[Aim of the exercise]: In the entries that follow, find the line containing "Given: Toggle rtMedia" and the line containing "This screenshot has width=391, height=200.", then retype exactly the lines from the first through the second, pictures excluded.

[Exercise materials]:
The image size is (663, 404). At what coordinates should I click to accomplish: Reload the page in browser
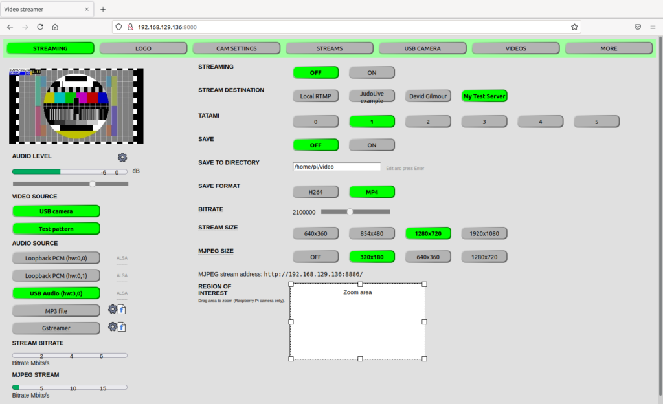click(40, 27)

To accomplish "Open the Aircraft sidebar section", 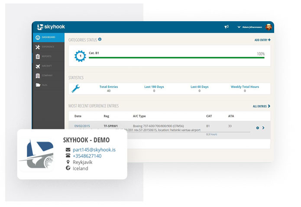I will pos(47,66).
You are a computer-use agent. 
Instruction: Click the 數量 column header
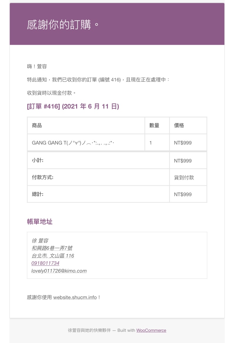[x=154, y=125]
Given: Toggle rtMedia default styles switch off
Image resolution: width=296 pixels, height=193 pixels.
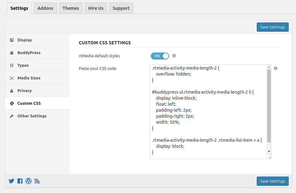Looking at the screenshot, I should (x=160, y=56).
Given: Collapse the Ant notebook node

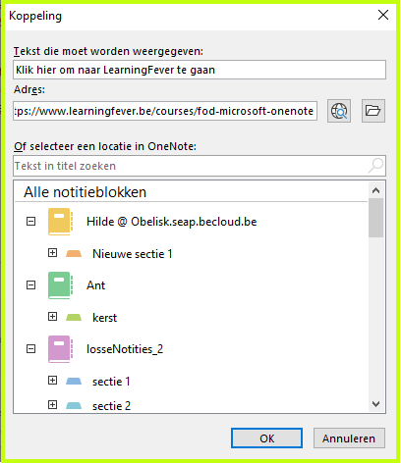Looking at the screenshot, I should (30, 285).
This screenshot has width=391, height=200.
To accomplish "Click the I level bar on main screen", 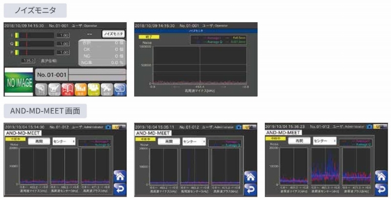I will (35, 35).
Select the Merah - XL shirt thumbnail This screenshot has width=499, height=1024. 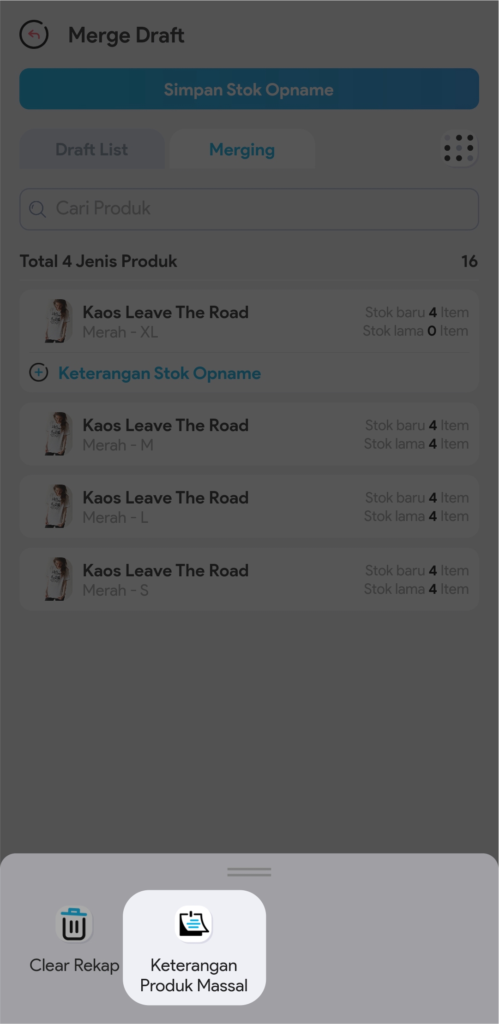tap(58, 321)
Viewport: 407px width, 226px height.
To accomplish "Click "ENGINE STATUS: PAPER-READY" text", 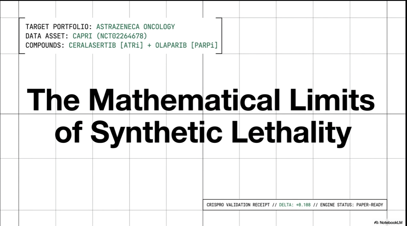I will coord(352,205).
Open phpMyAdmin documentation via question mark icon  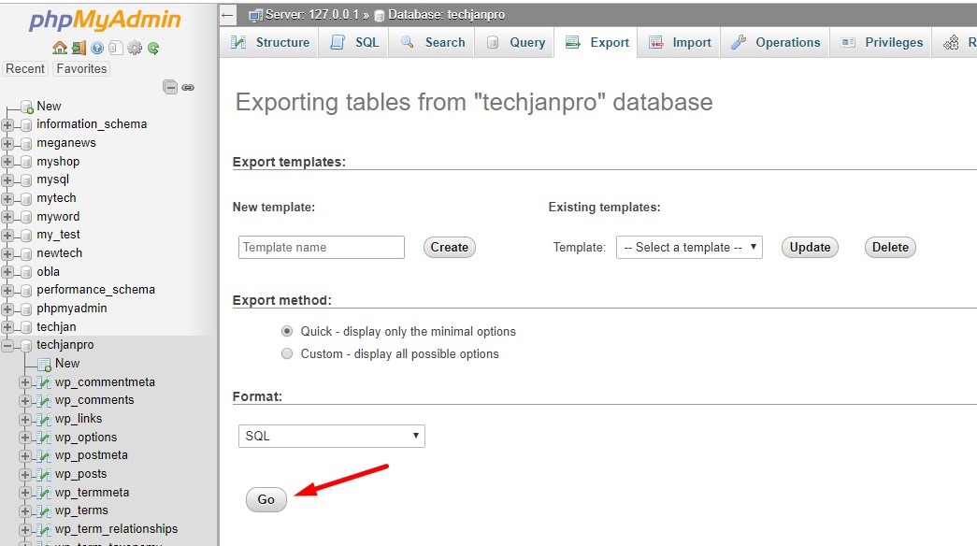(97, 49)
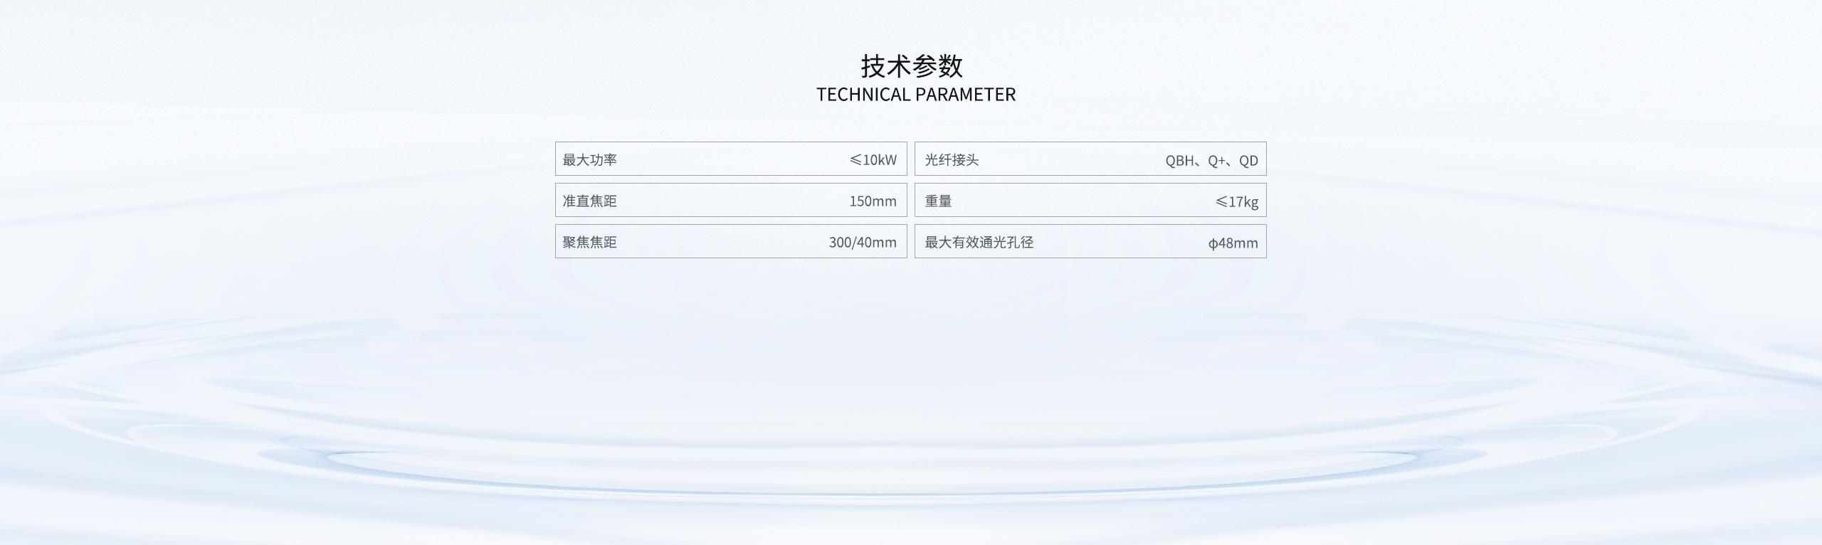Click the 300/40mm value
Screen dimensions: 1822x545
click(863, 243)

[Solution to the problem]:
Given: Toggle rtMedia default styles switch off
Image resolution: width=296 pixels, height=193 pixels.
Looking at the screenshot, I should (x=160, y=56).
Given: Collapse the Ant notebook node

Looking at the screenshot, I should (30, 285).
This screenshot has width=391, height=200.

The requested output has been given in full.